Determine the number of lines in the listing below where the string "agent" occurs; answer with the number alone.

=== Begin Enclosure ===

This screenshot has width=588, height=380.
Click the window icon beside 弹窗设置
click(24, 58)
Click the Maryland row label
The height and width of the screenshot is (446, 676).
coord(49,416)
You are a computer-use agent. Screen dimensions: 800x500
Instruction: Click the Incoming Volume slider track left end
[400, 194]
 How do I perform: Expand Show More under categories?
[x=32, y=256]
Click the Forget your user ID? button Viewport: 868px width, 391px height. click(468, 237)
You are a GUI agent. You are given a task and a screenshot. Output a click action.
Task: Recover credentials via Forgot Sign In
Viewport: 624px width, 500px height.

=== End Enclosure ===
=== Begin Enclosure ===

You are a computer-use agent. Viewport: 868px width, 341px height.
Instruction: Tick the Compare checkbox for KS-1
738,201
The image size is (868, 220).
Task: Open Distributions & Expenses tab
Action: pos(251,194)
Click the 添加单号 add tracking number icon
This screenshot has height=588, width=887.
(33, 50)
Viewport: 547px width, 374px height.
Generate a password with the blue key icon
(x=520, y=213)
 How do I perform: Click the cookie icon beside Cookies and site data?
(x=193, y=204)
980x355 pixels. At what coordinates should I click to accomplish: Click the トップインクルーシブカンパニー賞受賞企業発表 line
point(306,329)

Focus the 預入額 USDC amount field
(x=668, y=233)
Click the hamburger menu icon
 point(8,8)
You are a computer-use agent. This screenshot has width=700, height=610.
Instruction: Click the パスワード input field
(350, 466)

=== End Enclosure ===

PROBLEM SOLUTION: 4